Eso fue lo que pasó con el Salario Mínimo, que el gobierno manoseó los días anteriores haciéndolo pensar como un gesto hacia los trabajadores y los sindicatos. Pero ya se sabe, Humala dejó el tema en el aire y Cateriano pudo cumplir días después con dar la voz de los empresarios que es la que importa: no hubo ni habrá aumento. En realidad en lo que había que fijarse del discurso es cómo se sostiene la alianza empresarial-gubernamental, y cuál es su futuro. De hecho eso de la confianza de que hablaba el empleado de El Comercio y los Graña, Roberto Abusada, es un reclamo para que el gobierno siguiera entregando terreno al poder económico.

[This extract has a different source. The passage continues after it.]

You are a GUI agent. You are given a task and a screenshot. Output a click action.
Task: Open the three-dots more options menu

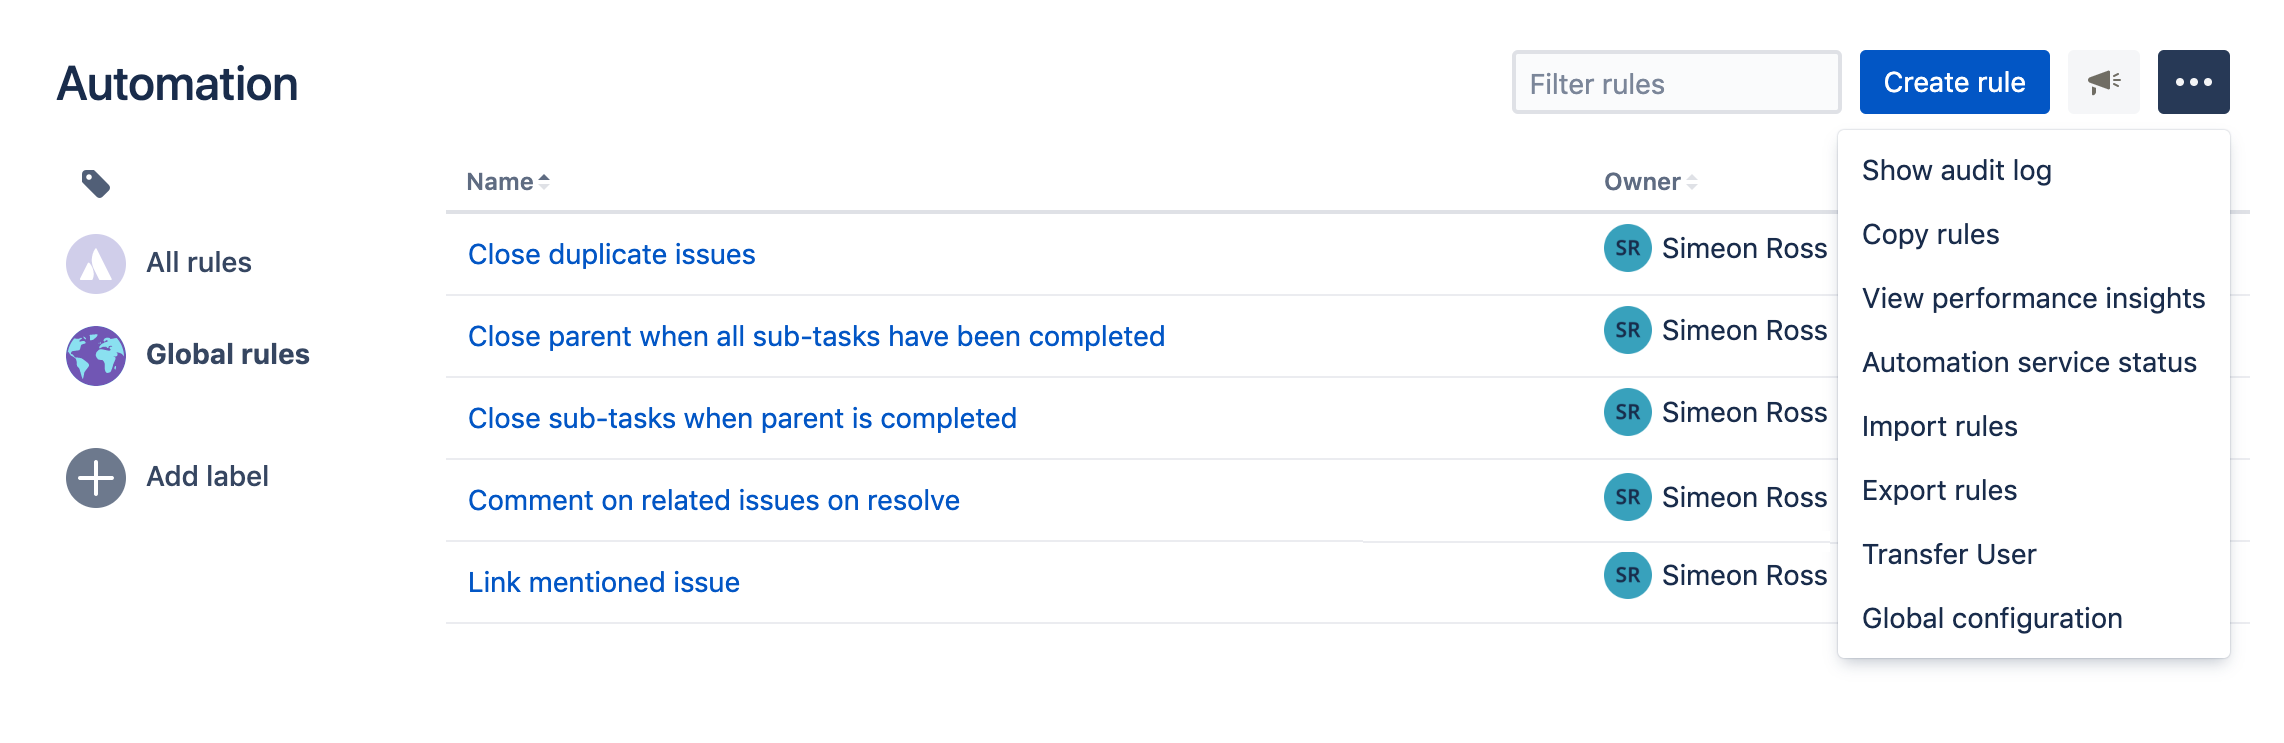point(2193,82)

Pero ideas para salir del estancamiento y mover la economía en alguna dirección, cero sobre cero. ¿Por qué la “oposición” no habla de esto y discute alguna forma de buscar la luz al final del túnel? Permítanme resumir lo que voy diciendo: la alianza con la inversión que se instaló a través de Castilla y Velarde, ya no da más. Pero los tecnócratas y empresarios lo mantienen como discurso de subordinación. La cosa es que Humala le promete al país doce meses más de este fracaso y la “oposición” tampoco quiere ir por este debate. En los siguientes cinco años estos temas reaparecerán a cada paso.

Y, claro, la derecha dice que ahí no está el secreto, sino en las cuentas, tarjetas y compras de Nadine, que cuando sepamos de su origen podremos empezar a hacer un país diferente. Por cierto nadie se ha lanzado a la piscina sobre estos temas que nos han conmocionado durante tantos meses, por no aparecer más ridículo que Humala. Como expliqué en mi artículo del mismo 28 de julio, Había mal que bien una maniobra en el mensaje: ignorar las acusaciones, oponerles muchísimas obras y gastos, y mover portátiles con nuevos discursos. Puede ser un plan tono, pero peor es quedarse callado.